WHAT YOU WILL DO
Copy out exactly the lines below that run from the one holding "Enable the Low" to the one holding "Uncheck the Source", keeping both of those lines and no others.

────────

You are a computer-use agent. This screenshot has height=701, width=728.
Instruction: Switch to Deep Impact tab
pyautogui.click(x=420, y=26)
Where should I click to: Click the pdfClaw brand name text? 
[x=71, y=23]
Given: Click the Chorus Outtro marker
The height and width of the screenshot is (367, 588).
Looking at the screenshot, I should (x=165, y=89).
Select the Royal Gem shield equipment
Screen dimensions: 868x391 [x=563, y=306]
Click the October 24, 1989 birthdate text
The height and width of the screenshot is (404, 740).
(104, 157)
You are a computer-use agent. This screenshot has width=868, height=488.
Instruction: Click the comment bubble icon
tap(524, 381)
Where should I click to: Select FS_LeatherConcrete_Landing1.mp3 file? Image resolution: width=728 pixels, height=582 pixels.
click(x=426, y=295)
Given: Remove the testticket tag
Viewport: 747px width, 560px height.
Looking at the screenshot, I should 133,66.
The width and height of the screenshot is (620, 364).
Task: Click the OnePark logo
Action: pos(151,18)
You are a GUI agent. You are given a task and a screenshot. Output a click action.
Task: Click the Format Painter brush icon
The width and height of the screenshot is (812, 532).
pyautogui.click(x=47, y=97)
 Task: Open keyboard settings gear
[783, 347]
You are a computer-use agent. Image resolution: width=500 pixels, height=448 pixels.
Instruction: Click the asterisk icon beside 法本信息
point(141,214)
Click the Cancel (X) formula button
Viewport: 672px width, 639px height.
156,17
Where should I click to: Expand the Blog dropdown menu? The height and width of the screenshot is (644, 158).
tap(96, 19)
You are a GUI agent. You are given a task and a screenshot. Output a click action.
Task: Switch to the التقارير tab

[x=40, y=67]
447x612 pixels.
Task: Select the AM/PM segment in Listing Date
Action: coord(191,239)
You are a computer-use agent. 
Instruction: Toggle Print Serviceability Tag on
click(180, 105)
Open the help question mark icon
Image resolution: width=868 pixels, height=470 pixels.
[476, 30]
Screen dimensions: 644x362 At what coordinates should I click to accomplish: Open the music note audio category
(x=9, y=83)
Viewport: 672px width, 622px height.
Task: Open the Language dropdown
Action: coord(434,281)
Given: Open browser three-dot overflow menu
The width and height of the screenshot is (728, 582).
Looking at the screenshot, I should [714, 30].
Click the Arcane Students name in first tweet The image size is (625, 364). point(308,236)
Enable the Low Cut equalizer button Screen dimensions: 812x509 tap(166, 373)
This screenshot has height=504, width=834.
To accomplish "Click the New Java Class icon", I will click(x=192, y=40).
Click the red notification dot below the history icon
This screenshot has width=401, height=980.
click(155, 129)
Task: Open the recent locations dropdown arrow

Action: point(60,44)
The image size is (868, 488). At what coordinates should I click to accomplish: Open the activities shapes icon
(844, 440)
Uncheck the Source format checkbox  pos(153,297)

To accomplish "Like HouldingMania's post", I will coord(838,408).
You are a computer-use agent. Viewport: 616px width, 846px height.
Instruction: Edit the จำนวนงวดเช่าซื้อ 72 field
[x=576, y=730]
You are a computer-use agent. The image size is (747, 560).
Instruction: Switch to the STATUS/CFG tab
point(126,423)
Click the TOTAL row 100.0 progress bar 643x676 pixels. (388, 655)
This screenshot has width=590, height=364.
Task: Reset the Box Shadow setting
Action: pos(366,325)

────────

TASK RESULT
Enable the Low Cut equalizer button Screen dimensions: 812x509 tap(166, 373)
This screenshot has height=504, width=834.
To accomplish "Click the New Java Class icon", I will click(x=192, y=40).
Click the red notification dot below the history icon
This screenshot has width=401, height=980.
click(155, 129)
Task: Open the recent locations dropdown arrow

Action: point(60,44)
The image size is (868, 488). At what coordinates should I click to accomplish: Open the activities shapes icon
(844, 440)
Uncheck the Source format checkbox  pos(153,297)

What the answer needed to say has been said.